# 02A transmission + mk1 chassis, ABA motor...how?



## wide_mk1 (Aug 13, 2007)

There might be threads on this, if anyone knows of one please fill me in...
So i just completed my ABAT build last year and the 020 certainly isn't up to the challenge.
I was planning on upgrading the clutch and differential on the 020 but for what i would spend on that i figured upgrading the entire transmission to an 02A would provide more long term benefit.
I basically know what ill need but I'd like some extra input...
-Which 02A transmission would be best in terms of ratios for a f.i. application? (preferably something with a fairly tall 5th)
-From which car should i steal the shift box, cables, hydraulic clutch components and pedal assembly?
-From which car should i nab the clutch from?
-Is the top transmission mount the only one that i am going to have to fabricate or is the rear mount also going to have to be fabricated.
-Also, if i were to upgrade the axles, which ones should i use and with which spindles should i mate them up to?
Thanks in advance for your input!








The car dirty and pre hood, grill, and intake that makes sense, haha










_Modified by wide_mk1 at 12:15 PM 1-23-2009_


----------



## VRT (Dec 8, 2001)

Directive 1>
Answer these about the transmission swap thread:
(a) Which transmission does the poster say isn't up to the challenge of the ABAT build?
(b) Besides the top transmission mount, which mount does the poster wonder will also need fabricating?
(c) At what time and on what date was the post modified?
Directive 2>
Print the transmission swap thread word for word from "So i just completed" to "the clutch from?".

Source material>
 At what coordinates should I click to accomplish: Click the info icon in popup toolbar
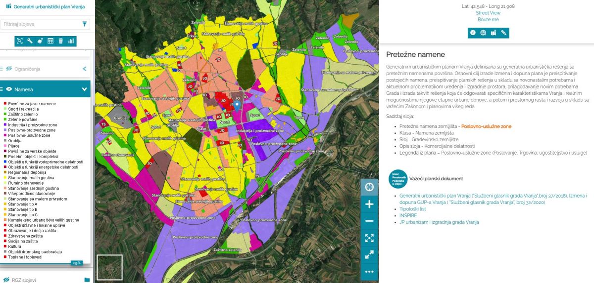point(473,33)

Right answer 1>
(a) The 020.
(b) The rear mount.
(c) 12:15 PM on 1-23-2009.

Right answer 2>
So i just completed my ABAT build last year and the 020 certainly isn't up to the challenge.
I was planning on upgrading the clutch and differential on the 020 but for what i would spend on that i figured upgrading the entire transmission to an 02A would provide more long term benefit.
I basically know what ill need but I'd like some extra input...
-Which 02A transmission would be best in terms of ratios for a f.i. application? (preferably something with a fairly tall 5th)
-From which car should i steal the shift box, cables, hydraulic clutch components and pedal assembly?
-From which car should i nab the clutch from?